At the cafe, he talked about the prospect of a military future.

His sister had married a graduate of the U.S. Naval Academy in Annapolis about eight years earlier.

Consequently, Bergdahl's blond hair went from long to short, a sign he was getting serious. Martin doesn't know exactly why he sought out the Army, but she said he was always on the lookout for a new adventure.

"He just wanted to learn everything he could learn," she said. "He was always seeking new experiences."

The town of Hailey tried its best to keep word of his captivity from leaking out to the broader public.

First, there was respect for the privacy of Bob and Jani Bergdahl.

Friends and acquaintances also feared a media furor could put Bowe's life even more at risk.

"I was shocked when I found out," said Jim Spinelli, head of the Hailey Chamber of Commerce, who attributes this discretion to locals' longtime respect for the privacy of celebrities such as Bruce Willis, Arnold Schwarzenegger and Tom Hanks, who call this central Idaho resort region their second home.

On July 2 last year, two U.S. officials told the AP a soldier had "just walked off" his base with three Afghans; four days later, the Taliban claimed "a drunken American soldier had come out of his garrison" and was taken by Afghan militants. And in a video released by the Taliban, Bergdahl indicated he was taken captive after lagging behind on patrol.

Femling, engaged by the Bergdahls as a spokesman, knows the family well. In 2006, he rented one of his apartments to Bergdahl at a time when the then-20-year-old was "just starting out on his own and wanted to have his own place."
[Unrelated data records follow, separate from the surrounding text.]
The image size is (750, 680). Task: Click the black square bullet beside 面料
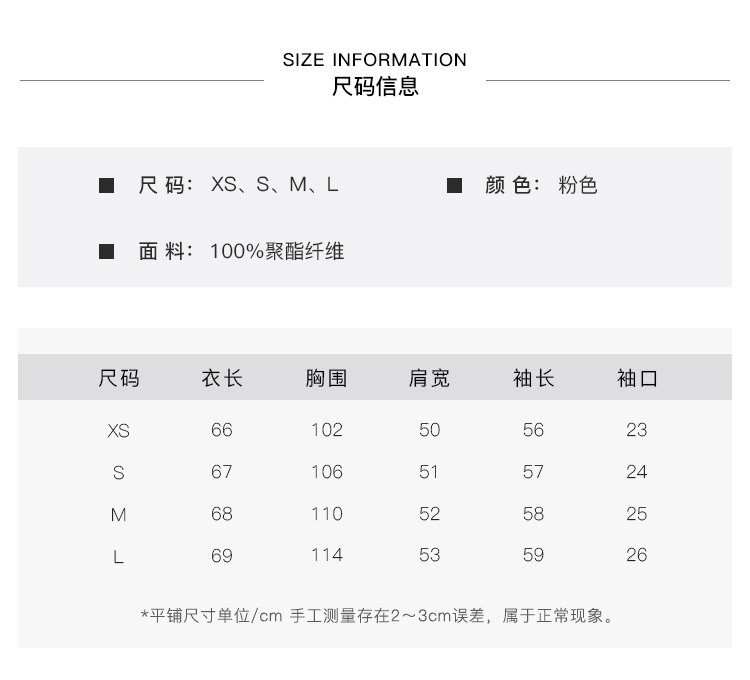(107, 252)
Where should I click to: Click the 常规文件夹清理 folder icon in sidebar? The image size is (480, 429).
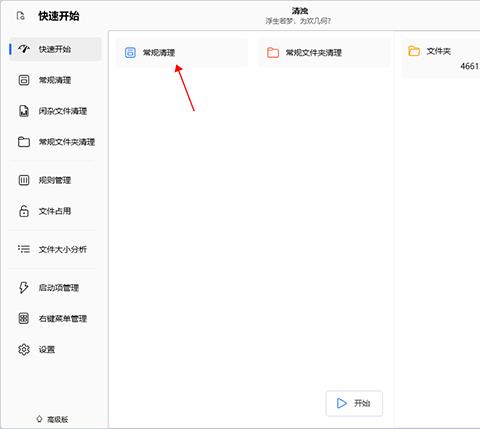pyautogui.click(x=24, y=142)
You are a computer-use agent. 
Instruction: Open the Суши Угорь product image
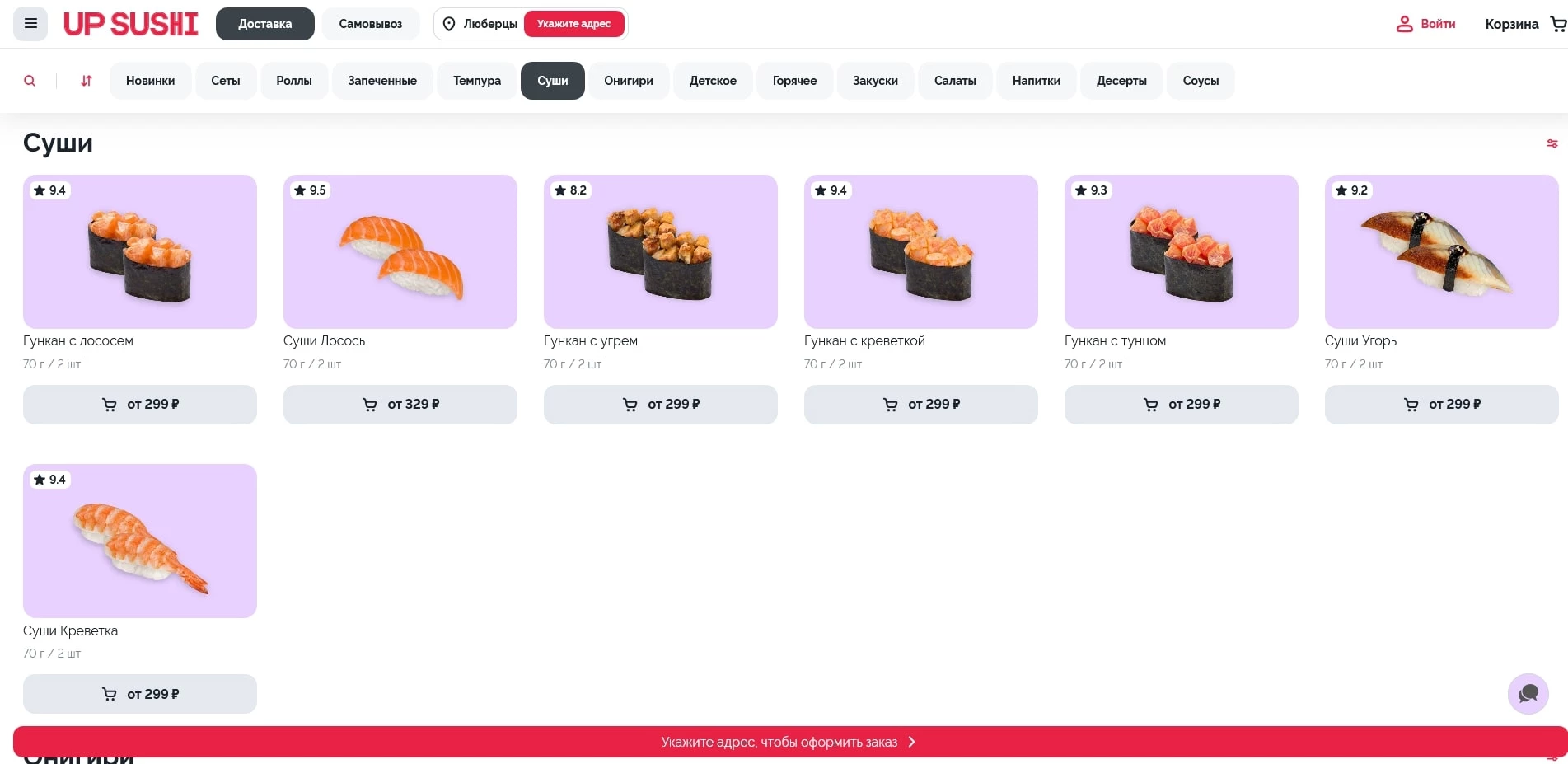(1440, 251)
Femling said he normally wouldn't have rented to someone so young, but he made an exception because he knew Bergdahl was responsible, and also because he had known his father for more than 20 years.

"He was quiet and curious," Femling said. "He was looking for some of that adventure that 20-year-olds want to do."

In one startling 28-minute Taliban video, Bergdahl, sporting a shaved head, tells a captor he fears never being able to hug his family again. The last Taliban propaganda video, released in April, showed him pleading for his freedom and to be returned home. But there is no way to verify when the footage was taken.

FoxNews.com's Meghan Baker and the AP contributed to this report.